Visiting family is good. Not easy, but maybe not supposed to be. We’re always pulled two directions, with both her parents and mine in the same town. Our time was further complicated by my Grandfather’s failing health, and recent admittance into a high-care facility.
Wrightson Tongue Sr. was born in 1916 and served the Methodist Church for 50 years or so, and raised 4 boys across nearly 20 of them. The two older boys followed suit in profession, the third in heart – my father. He’s traveled around the world several times, and I’ve lost track of the number of churches he pastored in Virginia; my mother’s family came to faith (and my parents met) because Granddad was sent to a small church called “Wesley UMC” at just the right time.
And as we sat in his room together, his body losing heart (quite literally) after years of use and abuse I couldn’t help seeing some kind of grand rhythm to it all.
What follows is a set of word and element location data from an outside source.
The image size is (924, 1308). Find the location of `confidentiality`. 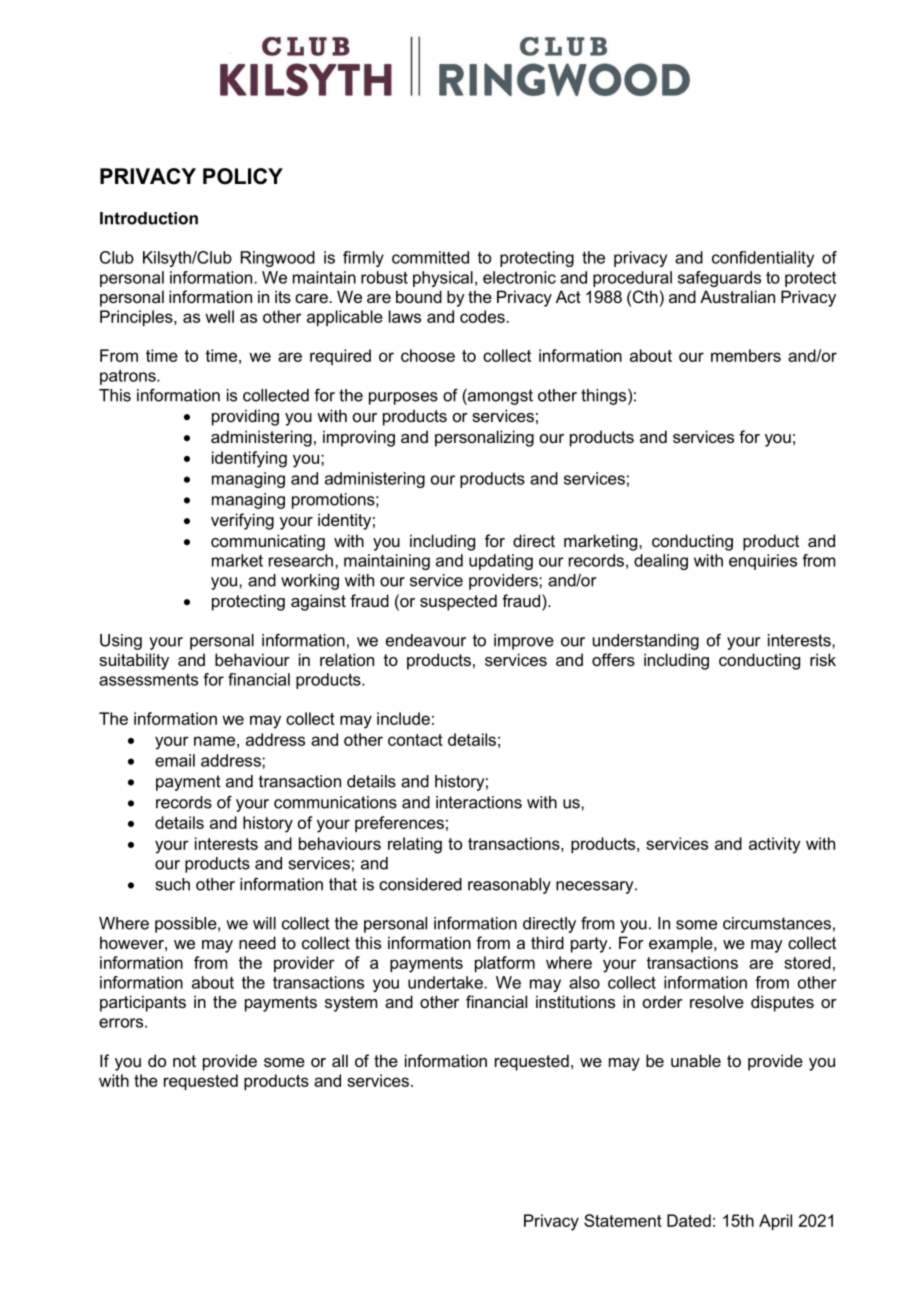

confidentiality is located at coordinates (763, 259).
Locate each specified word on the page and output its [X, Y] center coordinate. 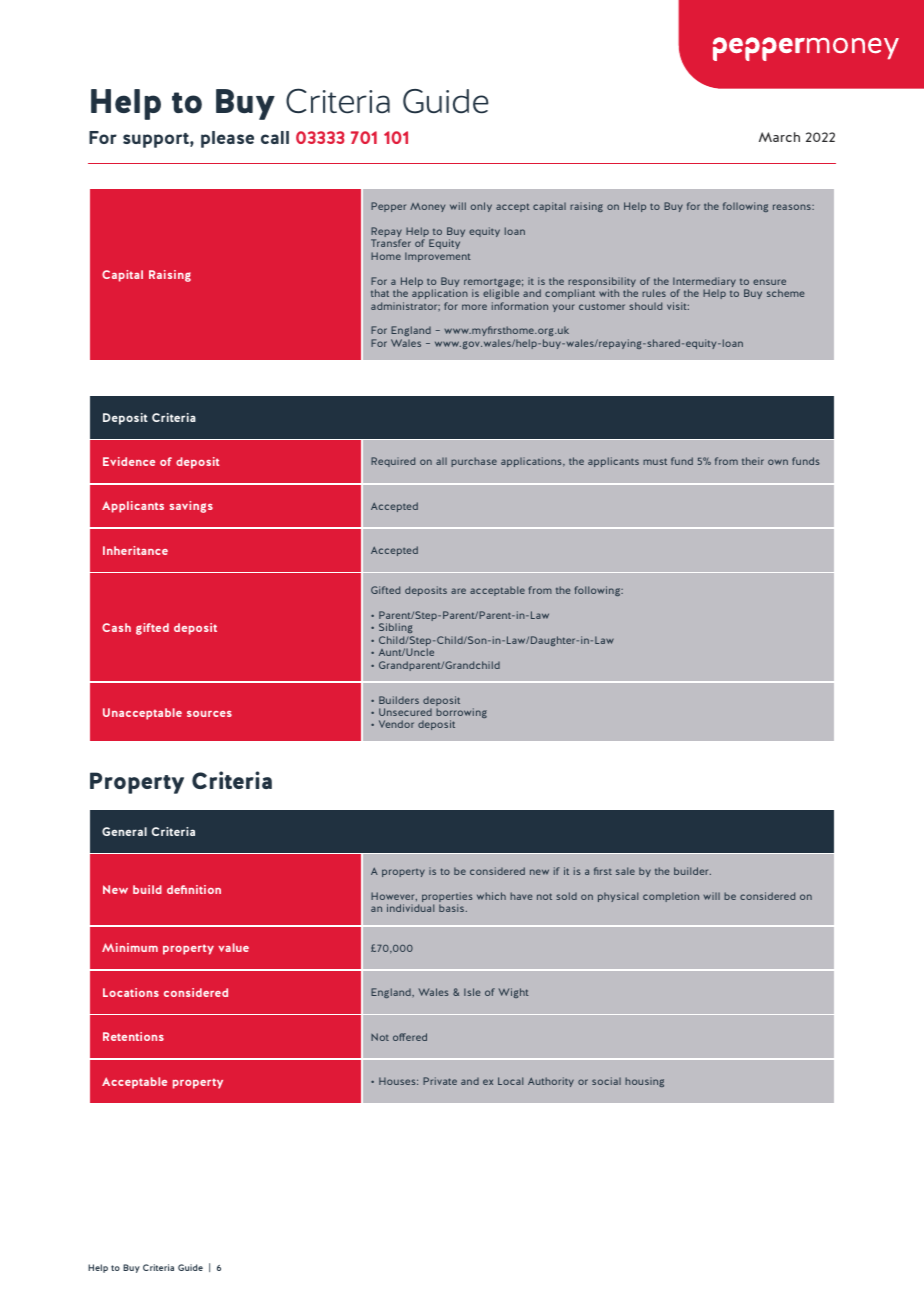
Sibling [396, 630]
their [753, 461]
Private [440, 1081]
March [779, 137]
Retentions [133, 1036]
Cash [116, 627]
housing [644, 1082]
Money [427, 207]
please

Everly was working to play ball with him, I was making simple conversation and my Dad was manning the camera. 4 generations in one room. I saw myself in him somehow; saw Jo and I there, sitting together 60 years from now, nearly used up – Everly and her grandkids in the room working to connect.
“Granddad, were you ever that small?” I asked, pointing to Everly.
“Yeah-” he said with a quick grin, shrugging his shoulders.
He doesn’t say as much as he used to; the shrug said it all. Almost as if he was adding, “and so it is.” ‘So it will be with your Dad, so it will be with you, and we can all expect this rhythm – until the end.’
I couldn’t help but walk away a little sad that day, though grateful my folks are quite close and can still be a support to him. Old and fatigued as he is, Granddad believes in Jesus and so I will see him again – on our next visit or otherwise. So there is hope still. But humbled by the moment, I felt the urge to protest, “this isn’t how it’s supposed to be.”
And yet – so it is. We are born, we live, and we die.
We drove back to Fort Collins the next day, back to ‘normal’ life where we’re working hard, paying bills, weeks fly past and Everly continues her brisk climb into toddlerhood. We don’t have any ailing friends, and our church family is mostly too young to have any near death. It’s a side of life I’ve managed to avoid, if I’m honest.
So I wonder, is there a way – in the midst of our overarching protest – to embrace a life that knows an end will come? While our culture fights it with everything it’s got, how do those with hope beyond this world live with that hope on display? How would that begin to shape and change us if we did?